Repeat the lines below exactly as written, please, from the line with "Image resolution: width=1024" to the line with "Show details for 魅惑 skill", both lines included, and no others.

PROVIDED RECORDS:
>>>

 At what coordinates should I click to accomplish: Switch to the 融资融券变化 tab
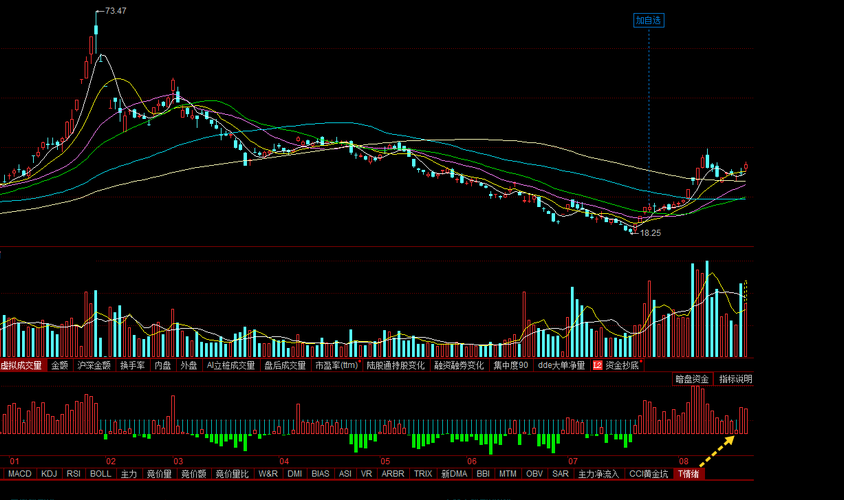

<<<
>>>

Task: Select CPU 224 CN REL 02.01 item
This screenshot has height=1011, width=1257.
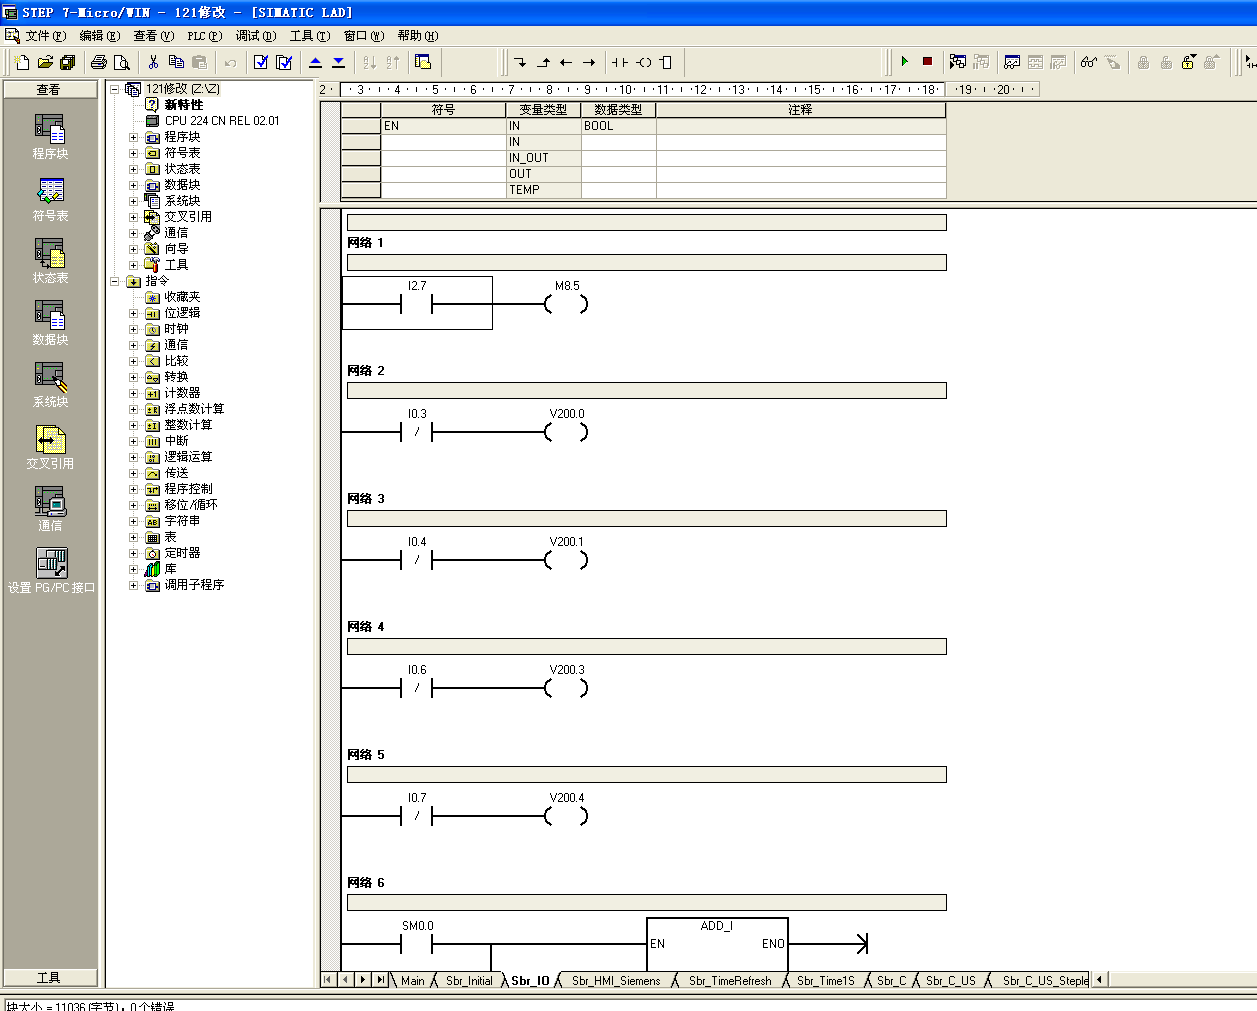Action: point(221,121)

<<<
>>>

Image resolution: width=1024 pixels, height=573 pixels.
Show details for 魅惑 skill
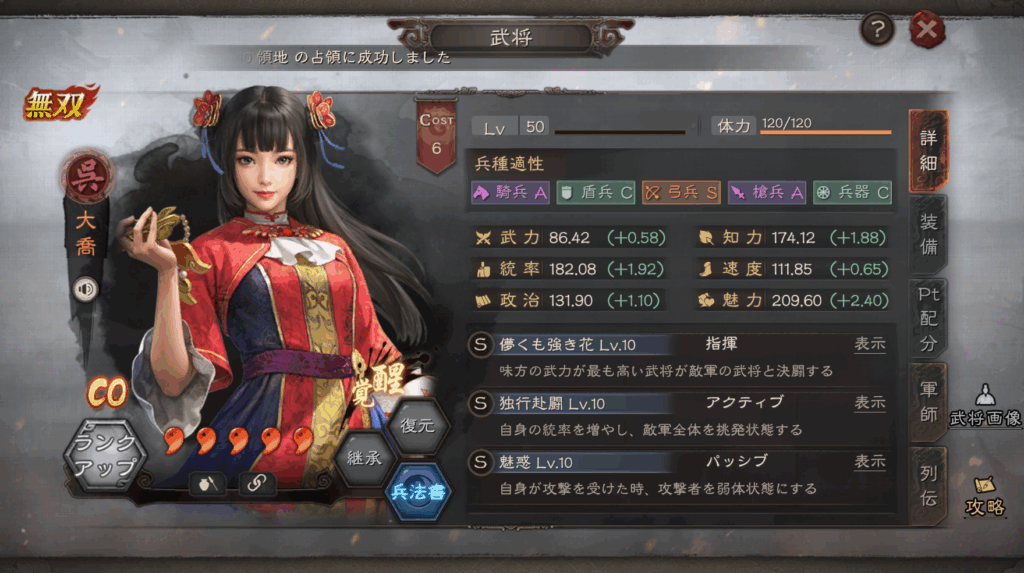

<<<

SOLUTION BELOW:
Image resolution: width=1024 pixels, height=573 pixels.
Show details for 魅惑 skill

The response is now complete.